Потом он подумал о Санта-Марии, какой она была пять лет назад, о долгом ожидании, о месяцах торжества, о катастрофе, которая была предсказуемой, но несправедливой. Из вихря лиц, ночей, событий он выловил единственный способ добраться до Гальвеса: рослого, дебелого, довольно человечного, хриплоголосого офицера Медину. Возможно, он в городе. Ларсен подошел к телефону и — без особой надежды — набрал номер.
— Полицейское управление, — произнес сонный мужской голос.
— Я хотел бы поговорить с Мединой. — Ларсен прислушался к неопределенному мычанию, затем — к тишине, отчетливой, утвердительной. Добродушно улыбаясь, он представил себе Медину, насмешливого, недоверчивого, помогая ему явиться вживе, в его полицейском облике.

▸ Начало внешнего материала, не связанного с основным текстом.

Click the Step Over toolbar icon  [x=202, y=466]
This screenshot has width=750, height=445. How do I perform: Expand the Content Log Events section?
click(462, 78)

— Полицейское управление, — произнес другой, уже бодрый, голос.
— Говорит друг Медины. Я только что приехал в город.
— Кто говорит?
— Ларсен, меня зовут Ларсен. Давний друг. Пожалуйста, скажите ему.
Тогда он услышал отдаленное ночное потрескиванье, тишину без глубины, плоскую, как стена; затем другую тишину, живую, насыщенную, гул просторного и людного помещения.
— Медина у телефона, — разделяя слоги, произнес хриплый, скучающий голос.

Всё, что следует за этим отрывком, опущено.